High-tech darling Shopify’s headquarters at 150 Elgin St. has also been touted as a model for attracting other technology firms to downtown Ottawa.
“This generation is demanding more out of life,” Hamilton said. “They expect it from their space. People have a choice on where they work, so space needs to keep up with the demands of people in order for companies to attract and retain and engage their talent.”
Hamilton has worked in Ottawa’s real estate industry for more than 25 years, and has watched the city grow. Hamilton said Nortel, the now-defunct telecommunications company that was the seedbed for Ottawa’s tech industry, had an early influence on ideas about organizing workplaces with its model of space optimization in the 1980s.
“Open concept used to be a way to be efficient,” said Hamilton, “to save money and put more people in less space. Now, Ottawa is looking to harness the power of community in our space, and create environments whereby people can communicate and interact more efficiently.”

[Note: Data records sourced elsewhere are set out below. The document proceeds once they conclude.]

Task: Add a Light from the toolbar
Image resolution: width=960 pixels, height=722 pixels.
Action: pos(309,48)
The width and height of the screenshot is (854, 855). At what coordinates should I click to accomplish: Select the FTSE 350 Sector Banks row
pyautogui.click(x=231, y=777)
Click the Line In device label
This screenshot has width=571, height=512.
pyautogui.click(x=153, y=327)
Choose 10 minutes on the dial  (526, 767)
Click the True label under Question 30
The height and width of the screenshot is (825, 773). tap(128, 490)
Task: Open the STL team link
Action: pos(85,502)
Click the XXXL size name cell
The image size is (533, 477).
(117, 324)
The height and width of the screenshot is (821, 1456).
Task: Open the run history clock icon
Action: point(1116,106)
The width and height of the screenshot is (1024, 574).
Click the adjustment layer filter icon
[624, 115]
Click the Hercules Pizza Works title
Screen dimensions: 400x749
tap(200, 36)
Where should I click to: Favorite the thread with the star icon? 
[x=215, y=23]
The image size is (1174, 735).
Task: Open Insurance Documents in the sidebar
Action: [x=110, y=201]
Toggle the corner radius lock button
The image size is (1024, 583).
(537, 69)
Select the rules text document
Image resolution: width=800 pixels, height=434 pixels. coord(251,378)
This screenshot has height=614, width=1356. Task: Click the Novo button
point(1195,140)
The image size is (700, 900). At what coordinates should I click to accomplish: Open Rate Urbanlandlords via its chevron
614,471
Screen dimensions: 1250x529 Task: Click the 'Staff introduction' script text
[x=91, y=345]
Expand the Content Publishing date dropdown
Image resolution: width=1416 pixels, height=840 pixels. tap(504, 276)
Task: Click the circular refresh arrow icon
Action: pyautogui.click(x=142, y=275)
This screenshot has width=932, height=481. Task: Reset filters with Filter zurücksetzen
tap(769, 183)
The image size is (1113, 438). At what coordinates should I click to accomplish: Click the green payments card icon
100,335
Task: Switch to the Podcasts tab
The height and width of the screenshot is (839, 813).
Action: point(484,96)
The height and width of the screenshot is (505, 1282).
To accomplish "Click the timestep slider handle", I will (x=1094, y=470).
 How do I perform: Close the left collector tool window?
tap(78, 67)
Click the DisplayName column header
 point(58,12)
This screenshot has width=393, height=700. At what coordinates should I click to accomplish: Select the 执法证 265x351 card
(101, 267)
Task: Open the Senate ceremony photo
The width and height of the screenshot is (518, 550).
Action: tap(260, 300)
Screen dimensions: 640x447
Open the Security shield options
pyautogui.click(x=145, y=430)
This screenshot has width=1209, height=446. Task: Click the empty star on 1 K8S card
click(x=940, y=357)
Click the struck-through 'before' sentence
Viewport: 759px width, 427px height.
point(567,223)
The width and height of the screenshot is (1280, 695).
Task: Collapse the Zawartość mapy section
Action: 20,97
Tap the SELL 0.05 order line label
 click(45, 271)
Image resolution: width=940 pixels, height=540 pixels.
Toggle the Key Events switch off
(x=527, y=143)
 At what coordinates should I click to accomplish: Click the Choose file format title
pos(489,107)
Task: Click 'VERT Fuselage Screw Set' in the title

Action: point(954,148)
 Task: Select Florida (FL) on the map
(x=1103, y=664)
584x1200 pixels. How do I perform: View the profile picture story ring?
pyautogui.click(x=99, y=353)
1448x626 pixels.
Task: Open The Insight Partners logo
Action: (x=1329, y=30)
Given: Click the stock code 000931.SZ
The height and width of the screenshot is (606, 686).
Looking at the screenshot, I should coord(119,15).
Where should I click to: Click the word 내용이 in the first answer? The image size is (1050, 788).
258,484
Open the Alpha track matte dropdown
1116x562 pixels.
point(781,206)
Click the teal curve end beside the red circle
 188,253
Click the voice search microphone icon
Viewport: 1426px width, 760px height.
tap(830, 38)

Caitlin Kealey, CEO of MediaStyle, a Centretown-based open-concept style public-affairs agency, discusses similar ideas regarding her own workspace. According to Kealey, “the open concept started in the beginning because we were a new small start-up…a little scrappy agency, and we just could afford one room.”
MediaStyle has since expanded aggressively and now occupies two floors at 131 Bank St. The workspace model has worked and the company hasn’t felt the need to change it. She says “the team is quietly cohesive and they kind of have to be, because they’re sitting next to each other all day long instead of just seeing each other at lunch.”
But Katie Miller, managing director of Impact Hub, a Centretown-based co-working office with open-concept spaces, says the “latest research that has come out is that purely open concept spaces aren’t any more beneficial in terms of work culture and work productivity as closed offices. Actually what employees need is diversity of space, diversity of options.”
She advocates for hybrid open-concept offices. A larger office is compartmentalized into different sections, with each section offering a different noise level, or isolation level. She advocates accommodating the younger generation of workers by learning for each individual “what their best working practices are, because most people vary in terms of what works best.”
Hamilton said Ottawa’s downtown will continue to be energized by the young workers who increasingly spend their days in open-concept office space in the core.
“The future is coming at us faster than it’s ever come before, as technology is coming at an exponential pace of growth,” Hamilton said. “That energy is what gives a city an identity, and what gives a city a breath of life. I think that will be a key contributor to Ottawa growing and reaching its full potential.”